• [Text block]:
○ ○ ○ ○ ○ ○ ○

It is obvious that the carbon support of PEMFC catalysts has been developed quite well, which is essential for the performance of PEMFCs. The requirements for the carbon support include high specific surface area, excellent conductivity, and adequate corrosion resistance.²⁸ The rich mesopores of the carbon support can provide a strong dispersion force for Pt NPs, and thus a robust catalyst should have a considerable amount of mesopores. To understand the specific surface areas and pore structures of the three commercial catalysts, N₂ adsorption–desorption tests were carried out, as depicted in Fig. 1a, which show that they all have obvious H₄-type hysteresis loops. This profile indicates the visible existence of a hierarchical micropore and mesopore structure. The specific surface areas of Cat.A, Cat.B and Cat.C are 305 m² g⁻¹, 419 m² g⁻¹, and 374 m² g⁻¹, respectively, which illustrate that Cat.B and Cat.C have abundant pore structures (Fig. 1b). Moreover, the proportions of the mesopore surface area and the mesopores volume further indicate that Cat.B and Cat.C can provide more oxygen to Pt NPs to reduce the mass transfer resistance because mesopores act as a gas diffusion channel (Fig. 1b–d).^10,29 Also, according to the literature, Pt NPs mainly exist in mesopores as the oxygen reduction reaction (ORR) catalytic sites.^29,30 Hence, with regard to the carbon support only, the support of Cat.B presents an impressive pore structure for Pt/C catalysts, closely followed by the support of Cat.C.

Fig. 1 (a) N₂ adsorption–desorption isotherms of three commercial catalysts. Summary of their specific surface area (b), pore size distribution (c) and pore volume (d).

To provide insight toward understanding the structure of the carbon support of the three catalysts, their Raman spectra were recorded. It should be noted that for carbon materials, the peak at 1350 cm⁻¹ (D-band) reflects the disorder and defects, while that at 1580 cm⁻¹ (G-bond) is related to the sp²-hybridized carbon.^31,32 Their intensity ratio (I_D/I_G) reflects the degree of long-term order in the graphite lattice, which is defined as the graphitization degree. The lower the I_D/I_G value, the better the graphitization degree. Fig. 2 clearly shows that the graphitization degree increases in the order of I_D/I_G(Cat.A) > I_D/I_G(Cat.B) > I_D/I_G(Cat.C), highlighting that the support of Cat.C has an optional carbon structure. This result further indicates that the support of Cat.C has good conductivity and corrosion resistance, which effectively boost the electron transport and restrain the detachment, agglomeration, and growth of Pt NPs. In summary, considering the porosity and carbon structure, the support of Cat.C has the best comprehensive performance for electrocatalysts.

○ ○ ○ ○ ○ ○ ○

• [Tasks]:
1. Quote the passage on catalyst carbon supports from "Fig. 1 (a) N₂" up to and including "pore volume (d).".
2. In the passage on catalyst carbon supports, what specific surface area is given for Cat.B?

• [Information shown]:

○ ○ ○ ○ ○ ○ ○

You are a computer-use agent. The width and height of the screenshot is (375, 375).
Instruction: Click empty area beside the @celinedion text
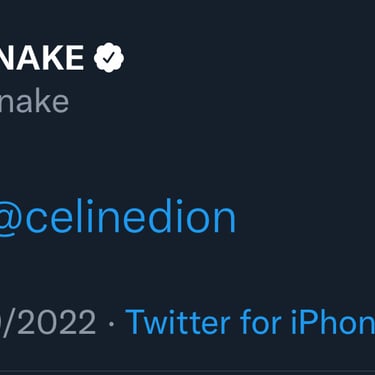(305, 218)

○ ○ ○ ○ ○ ○ ○

• [Worked answers]:
1.
Fig. 1 (a) N₂ adsorption–desorption isotherms of three commercial catalysts. Summary of their specific surface area (b), pore size distribution (c) and pore volume (d).

2. 419 m² g⁻¹